## What to work on
Using the data below, return every line that holds the word "Collin".

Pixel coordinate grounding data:
——

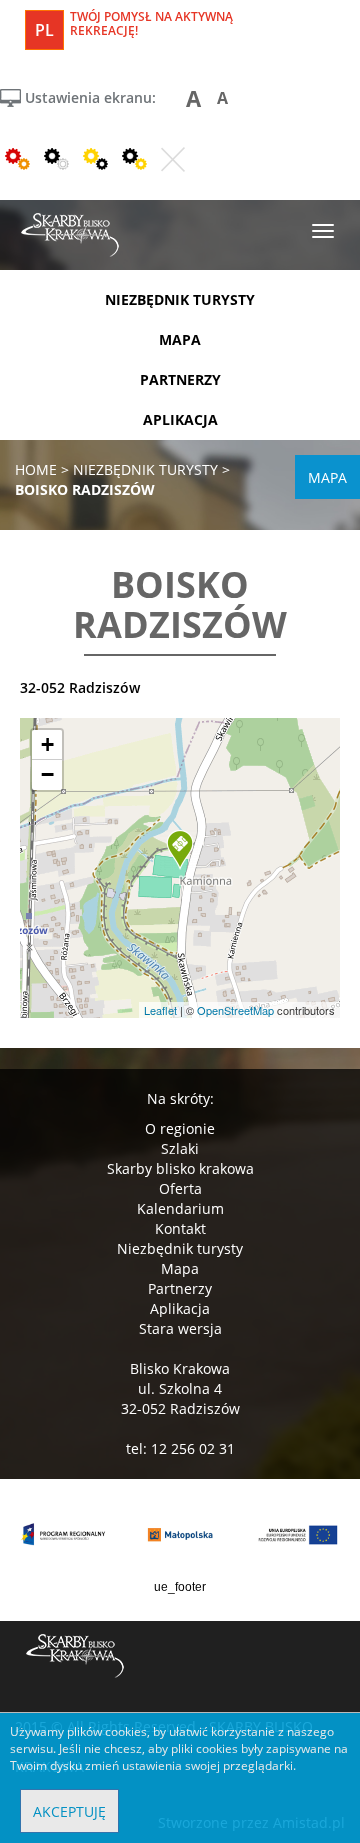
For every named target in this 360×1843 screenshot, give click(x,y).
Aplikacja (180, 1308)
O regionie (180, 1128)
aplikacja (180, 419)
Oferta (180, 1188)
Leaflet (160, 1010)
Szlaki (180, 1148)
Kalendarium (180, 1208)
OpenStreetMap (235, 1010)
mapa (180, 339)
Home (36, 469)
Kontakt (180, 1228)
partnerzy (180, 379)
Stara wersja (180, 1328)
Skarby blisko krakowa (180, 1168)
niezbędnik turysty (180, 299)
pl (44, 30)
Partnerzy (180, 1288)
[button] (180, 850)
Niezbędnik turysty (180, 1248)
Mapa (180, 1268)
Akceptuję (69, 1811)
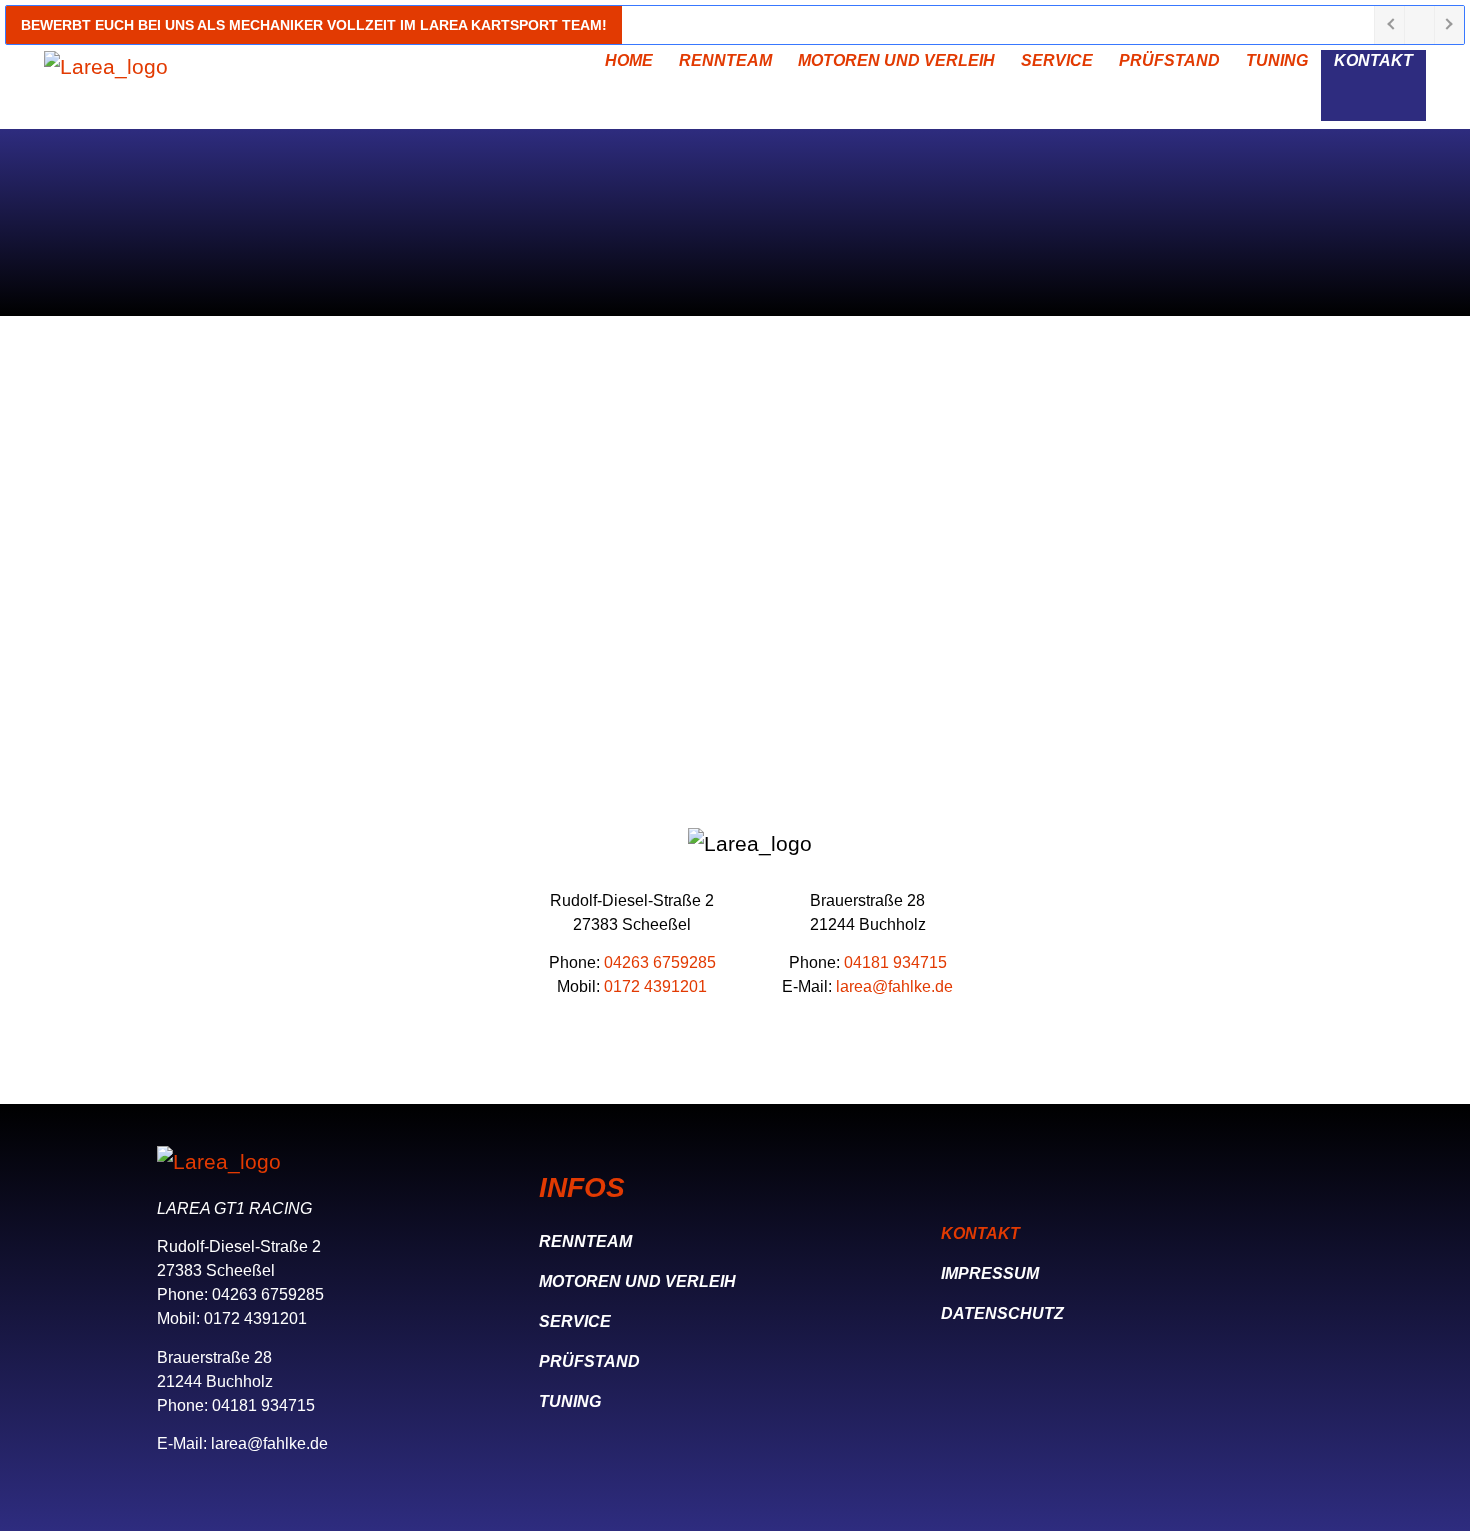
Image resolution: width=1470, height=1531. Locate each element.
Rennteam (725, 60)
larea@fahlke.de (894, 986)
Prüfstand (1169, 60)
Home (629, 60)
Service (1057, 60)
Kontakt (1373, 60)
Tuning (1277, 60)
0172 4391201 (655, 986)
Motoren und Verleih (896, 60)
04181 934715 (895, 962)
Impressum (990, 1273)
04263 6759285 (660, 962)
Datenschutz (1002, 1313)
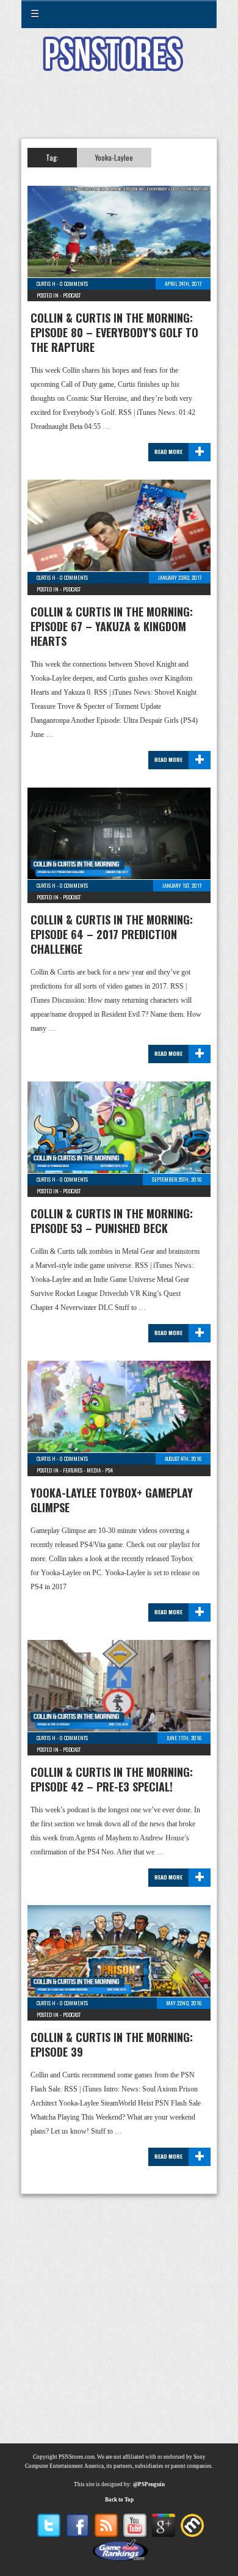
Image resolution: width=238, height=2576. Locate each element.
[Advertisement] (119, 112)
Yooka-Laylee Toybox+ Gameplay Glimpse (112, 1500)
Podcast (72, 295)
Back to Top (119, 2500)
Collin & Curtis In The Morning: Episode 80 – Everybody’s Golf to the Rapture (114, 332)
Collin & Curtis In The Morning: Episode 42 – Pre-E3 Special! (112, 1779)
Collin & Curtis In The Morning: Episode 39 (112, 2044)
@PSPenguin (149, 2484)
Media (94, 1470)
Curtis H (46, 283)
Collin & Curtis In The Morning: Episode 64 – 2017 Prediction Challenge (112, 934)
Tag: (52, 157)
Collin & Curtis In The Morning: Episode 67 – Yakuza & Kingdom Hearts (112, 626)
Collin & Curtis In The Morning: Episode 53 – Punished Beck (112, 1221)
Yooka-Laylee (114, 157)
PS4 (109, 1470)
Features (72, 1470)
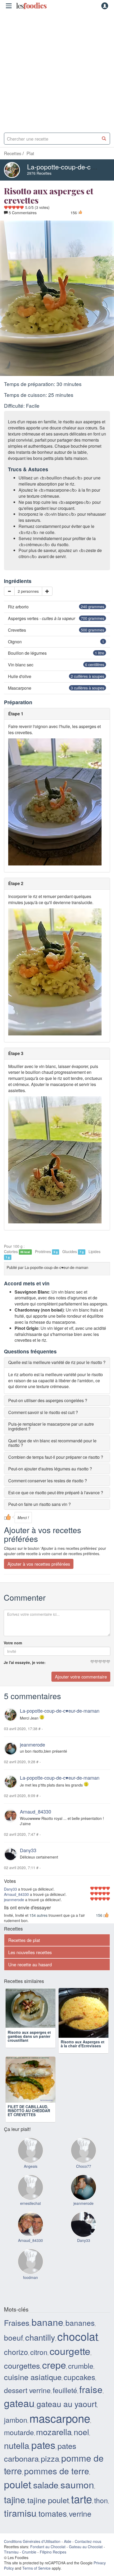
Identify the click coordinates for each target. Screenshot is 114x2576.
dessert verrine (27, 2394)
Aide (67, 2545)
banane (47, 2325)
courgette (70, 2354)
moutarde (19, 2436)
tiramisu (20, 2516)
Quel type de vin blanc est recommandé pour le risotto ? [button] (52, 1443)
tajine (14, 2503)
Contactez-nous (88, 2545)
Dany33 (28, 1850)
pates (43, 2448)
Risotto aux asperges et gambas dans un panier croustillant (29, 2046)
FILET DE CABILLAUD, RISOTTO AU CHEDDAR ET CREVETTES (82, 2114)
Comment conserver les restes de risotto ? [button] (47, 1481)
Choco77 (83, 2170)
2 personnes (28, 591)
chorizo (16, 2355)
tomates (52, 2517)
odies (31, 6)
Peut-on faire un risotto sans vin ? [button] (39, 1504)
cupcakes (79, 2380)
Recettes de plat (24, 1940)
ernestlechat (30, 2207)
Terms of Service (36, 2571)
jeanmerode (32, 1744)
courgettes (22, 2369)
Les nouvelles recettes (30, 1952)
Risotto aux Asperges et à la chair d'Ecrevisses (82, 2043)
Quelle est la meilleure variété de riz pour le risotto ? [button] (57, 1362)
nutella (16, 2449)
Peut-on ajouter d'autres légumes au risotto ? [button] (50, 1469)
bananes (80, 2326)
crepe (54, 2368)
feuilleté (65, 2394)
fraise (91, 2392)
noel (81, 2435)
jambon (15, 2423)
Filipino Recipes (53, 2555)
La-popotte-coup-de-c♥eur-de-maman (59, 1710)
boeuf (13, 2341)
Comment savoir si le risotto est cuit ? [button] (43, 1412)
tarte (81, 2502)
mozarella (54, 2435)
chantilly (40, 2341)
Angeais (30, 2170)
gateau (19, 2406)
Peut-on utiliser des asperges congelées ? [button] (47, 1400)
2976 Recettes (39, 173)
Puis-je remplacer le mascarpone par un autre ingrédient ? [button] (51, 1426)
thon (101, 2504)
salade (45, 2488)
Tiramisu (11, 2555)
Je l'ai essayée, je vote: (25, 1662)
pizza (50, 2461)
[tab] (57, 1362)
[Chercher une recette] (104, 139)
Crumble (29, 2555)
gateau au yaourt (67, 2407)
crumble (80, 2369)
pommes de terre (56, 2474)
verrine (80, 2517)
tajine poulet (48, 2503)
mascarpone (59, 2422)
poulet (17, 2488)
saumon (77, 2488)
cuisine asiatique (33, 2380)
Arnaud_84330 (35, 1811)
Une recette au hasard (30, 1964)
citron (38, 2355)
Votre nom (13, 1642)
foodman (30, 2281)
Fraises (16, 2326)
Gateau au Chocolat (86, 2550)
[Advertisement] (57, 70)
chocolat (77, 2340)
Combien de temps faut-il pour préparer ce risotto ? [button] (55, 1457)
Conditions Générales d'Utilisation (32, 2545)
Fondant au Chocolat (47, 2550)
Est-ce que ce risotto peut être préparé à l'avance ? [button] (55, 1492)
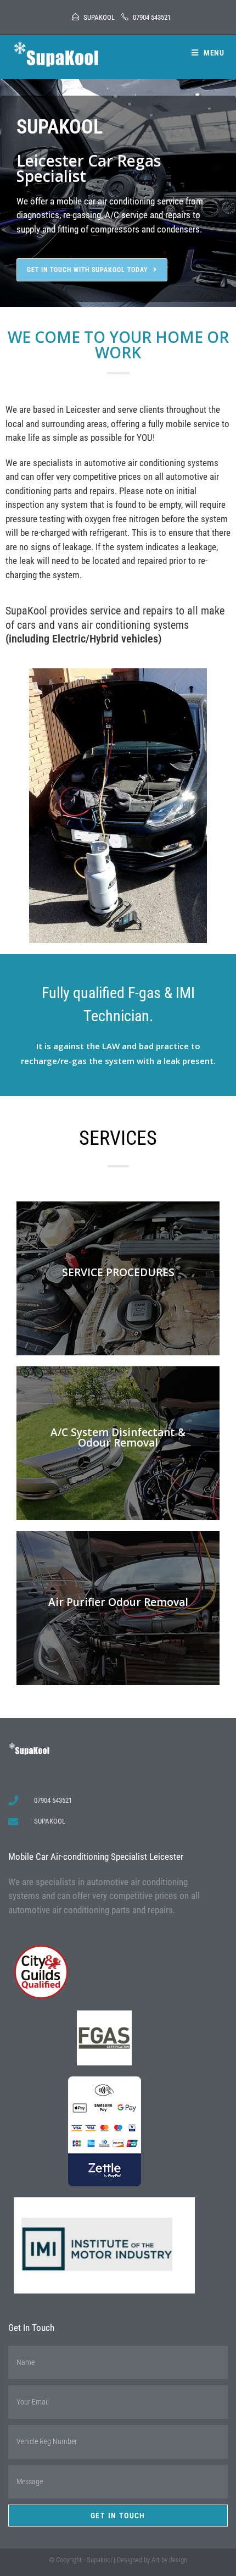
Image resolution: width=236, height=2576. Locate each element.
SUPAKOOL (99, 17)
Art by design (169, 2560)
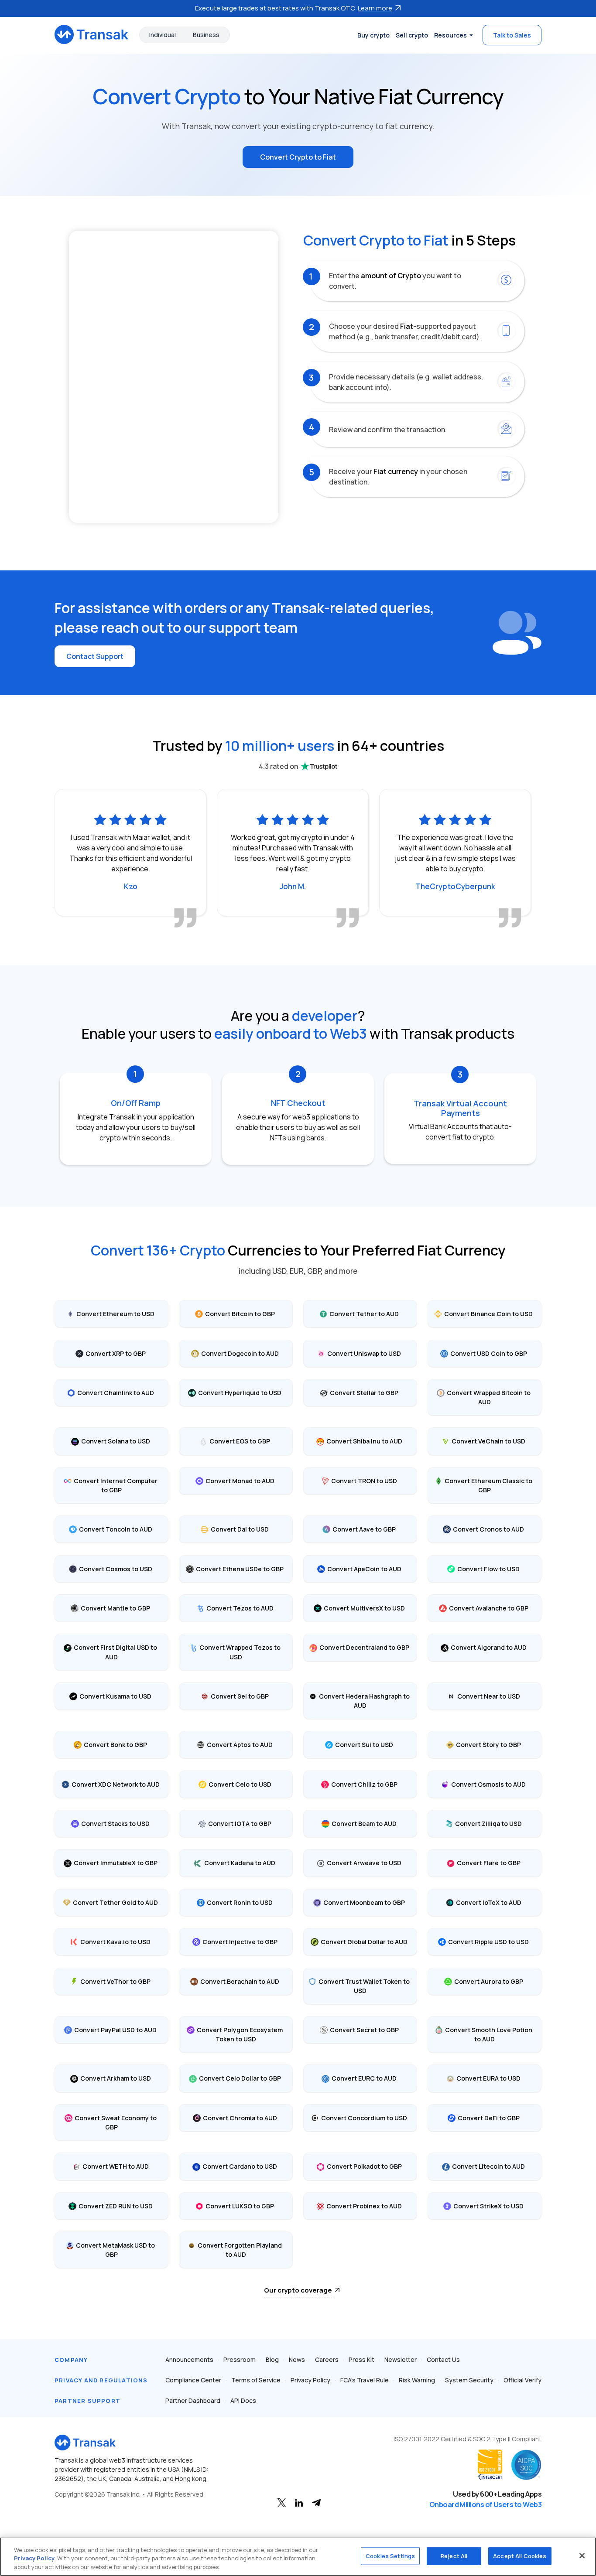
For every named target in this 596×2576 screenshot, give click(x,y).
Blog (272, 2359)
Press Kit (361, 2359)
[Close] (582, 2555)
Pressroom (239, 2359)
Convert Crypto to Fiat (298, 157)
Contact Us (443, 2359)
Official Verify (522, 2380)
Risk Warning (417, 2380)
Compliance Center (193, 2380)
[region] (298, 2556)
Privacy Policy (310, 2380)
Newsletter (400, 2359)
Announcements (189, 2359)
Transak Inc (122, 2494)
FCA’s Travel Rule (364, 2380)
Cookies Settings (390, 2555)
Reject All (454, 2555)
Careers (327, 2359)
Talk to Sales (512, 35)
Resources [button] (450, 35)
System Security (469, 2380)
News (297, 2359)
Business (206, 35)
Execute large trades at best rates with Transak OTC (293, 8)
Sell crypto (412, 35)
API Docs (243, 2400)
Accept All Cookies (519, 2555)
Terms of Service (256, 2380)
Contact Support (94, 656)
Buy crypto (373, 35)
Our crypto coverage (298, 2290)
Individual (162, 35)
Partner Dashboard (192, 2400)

——

## Response to this task
Collin & Curtis In The Morning: Episode 80 – Everybody’s Golf to the Rapture (114, 332)
Collin & Curtis In The Morning: Episode 42 – Pre-E3 Special! (112, 1779)
Collin & Curtis In The Morning: Episode 39 (112, 2044)
Collin & Curtis In The Morning: Episode 64 – 2017 Prediction Challenge (112, 934)
Collin & Curtis In The Morning: Episode 67 – Yakuza & Kingdom Hearts (112, 626)
Collin & Curtis In The Morning: Episode 53 – Punished Beck (112, 1221)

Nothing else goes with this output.